(Beginning of Data for review)
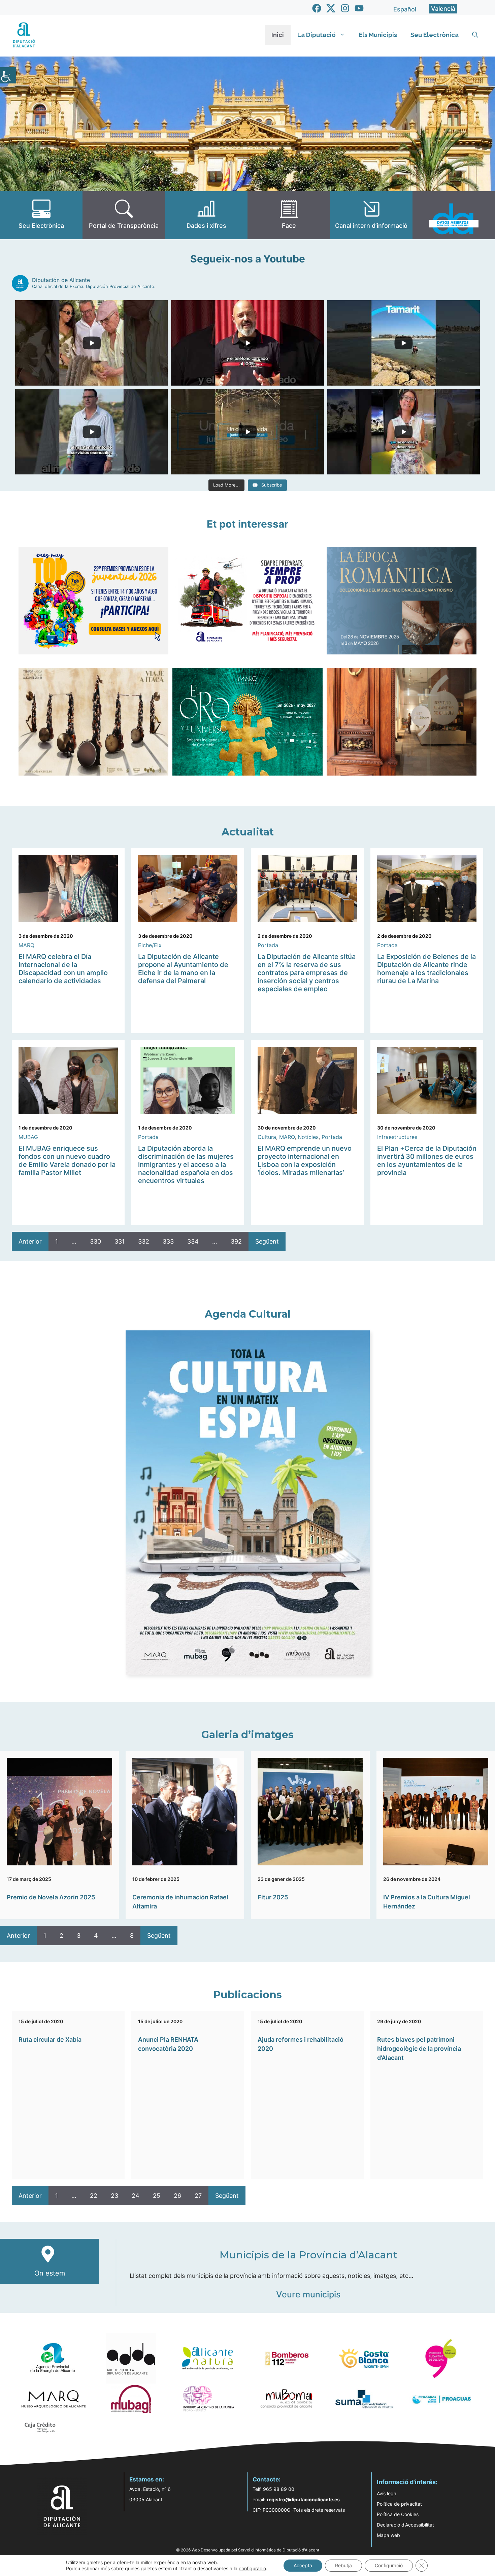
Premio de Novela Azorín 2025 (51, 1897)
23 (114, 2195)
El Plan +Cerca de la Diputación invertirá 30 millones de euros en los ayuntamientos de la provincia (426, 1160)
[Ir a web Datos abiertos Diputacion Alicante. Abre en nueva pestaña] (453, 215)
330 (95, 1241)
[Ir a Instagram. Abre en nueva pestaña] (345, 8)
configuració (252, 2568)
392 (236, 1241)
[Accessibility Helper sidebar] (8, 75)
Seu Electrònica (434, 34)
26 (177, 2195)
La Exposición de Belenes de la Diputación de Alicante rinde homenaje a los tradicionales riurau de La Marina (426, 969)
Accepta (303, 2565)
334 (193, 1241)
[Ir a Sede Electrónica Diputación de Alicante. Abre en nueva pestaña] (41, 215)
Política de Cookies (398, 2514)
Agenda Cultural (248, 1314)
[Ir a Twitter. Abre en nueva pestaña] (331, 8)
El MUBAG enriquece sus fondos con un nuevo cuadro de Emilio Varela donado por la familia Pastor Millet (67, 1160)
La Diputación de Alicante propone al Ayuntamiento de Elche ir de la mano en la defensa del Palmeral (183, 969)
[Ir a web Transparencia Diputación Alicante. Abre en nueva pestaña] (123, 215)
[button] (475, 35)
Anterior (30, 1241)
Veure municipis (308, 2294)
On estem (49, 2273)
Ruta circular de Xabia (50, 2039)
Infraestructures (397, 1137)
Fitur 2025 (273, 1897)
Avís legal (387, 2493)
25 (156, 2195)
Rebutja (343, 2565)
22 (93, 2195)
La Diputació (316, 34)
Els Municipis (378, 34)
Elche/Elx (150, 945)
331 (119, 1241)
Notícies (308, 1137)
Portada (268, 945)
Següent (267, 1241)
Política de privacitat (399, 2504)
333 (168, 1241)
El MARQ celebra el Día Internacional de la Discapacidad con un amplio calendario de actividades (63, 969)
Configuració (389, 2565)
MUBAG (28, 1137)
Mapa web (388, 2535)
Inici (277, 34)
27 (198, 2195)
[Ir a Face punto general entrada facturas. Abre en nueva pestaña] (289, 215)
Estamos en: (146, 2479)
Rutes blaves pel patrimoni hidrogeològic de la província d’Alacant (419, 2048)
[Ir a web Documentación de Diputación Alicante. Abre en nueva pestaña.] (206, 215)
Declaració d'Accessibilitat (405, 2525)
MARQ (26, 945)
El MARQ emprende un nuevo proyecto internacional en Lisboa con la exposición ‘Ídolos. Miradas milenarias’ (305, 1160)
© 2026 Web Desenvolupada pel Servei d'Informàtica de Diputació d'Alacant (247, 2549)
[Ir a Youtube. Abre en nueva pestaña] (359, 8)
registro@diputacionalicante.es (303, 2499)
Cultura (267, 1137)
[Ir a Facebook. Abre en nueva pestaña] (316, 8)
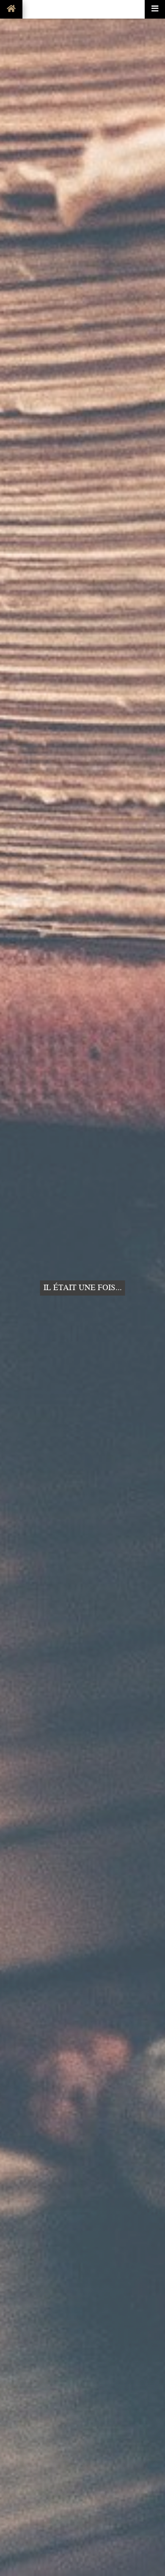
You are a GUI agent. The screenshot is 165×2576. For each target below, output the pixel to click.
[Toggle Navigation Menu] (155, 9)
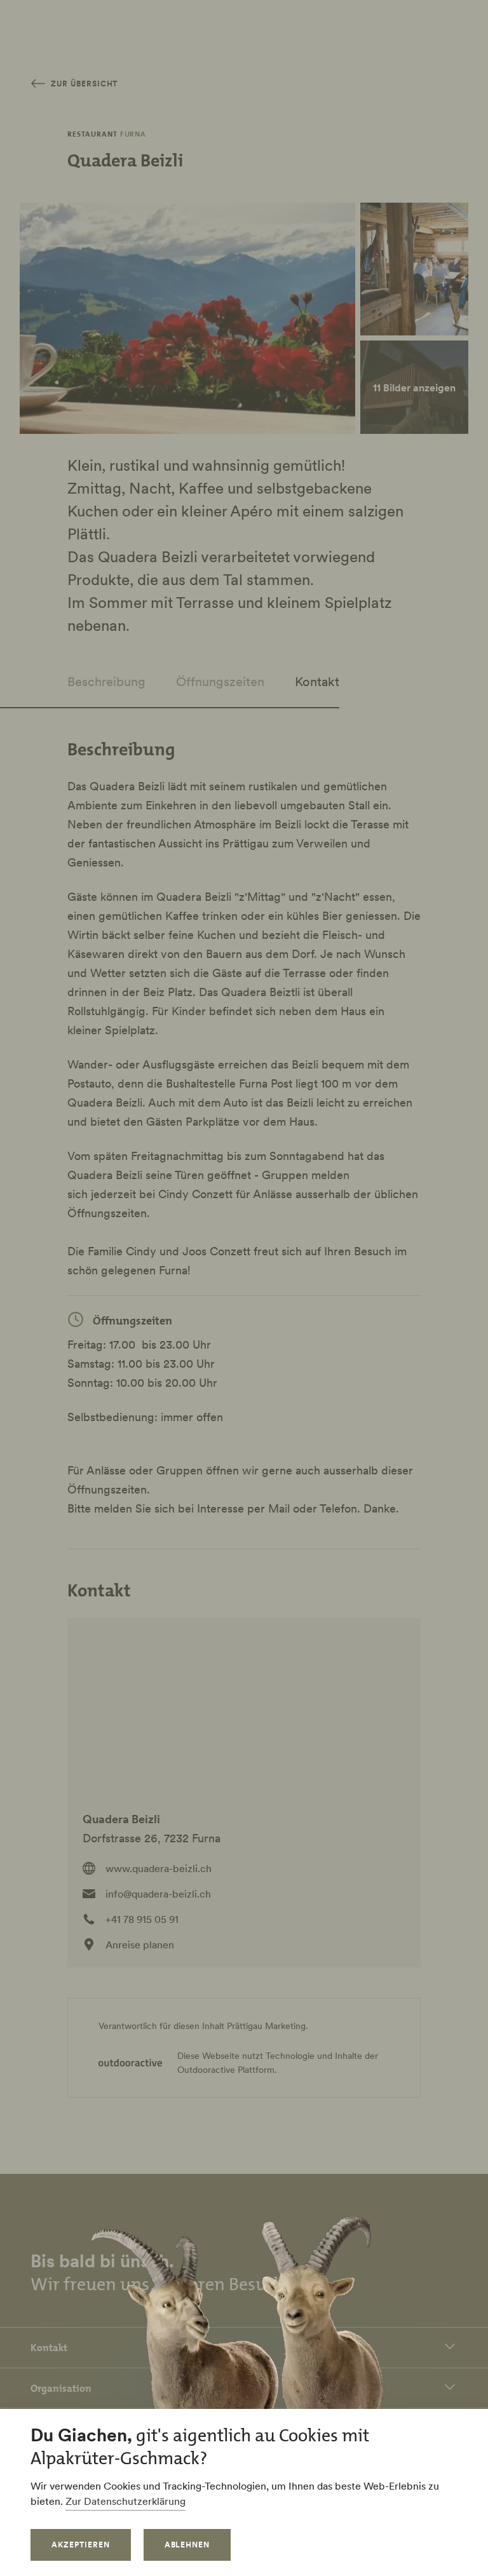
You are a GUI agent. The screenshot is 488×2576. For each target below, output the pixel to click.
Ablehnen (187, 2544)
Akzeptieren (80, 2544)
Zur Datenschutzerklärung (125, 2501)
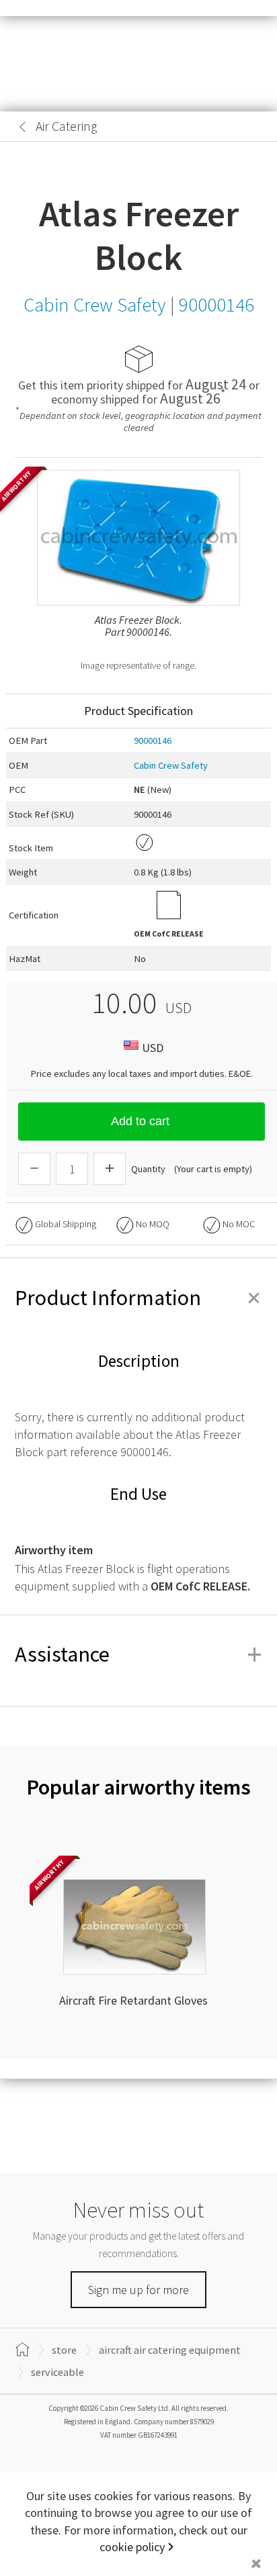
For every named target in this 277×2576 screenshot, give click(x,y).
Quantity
(End of Data for review)
-- Assignment --
When a line in the material contains the string "each", copy that line.

-- Reply --
You are a GUI agent. The screenshot is 165×2576. For each target below, output the pixel to click.
You are a GUI agent. The screenshot is 488×2576. For each target below, output the pixel to click.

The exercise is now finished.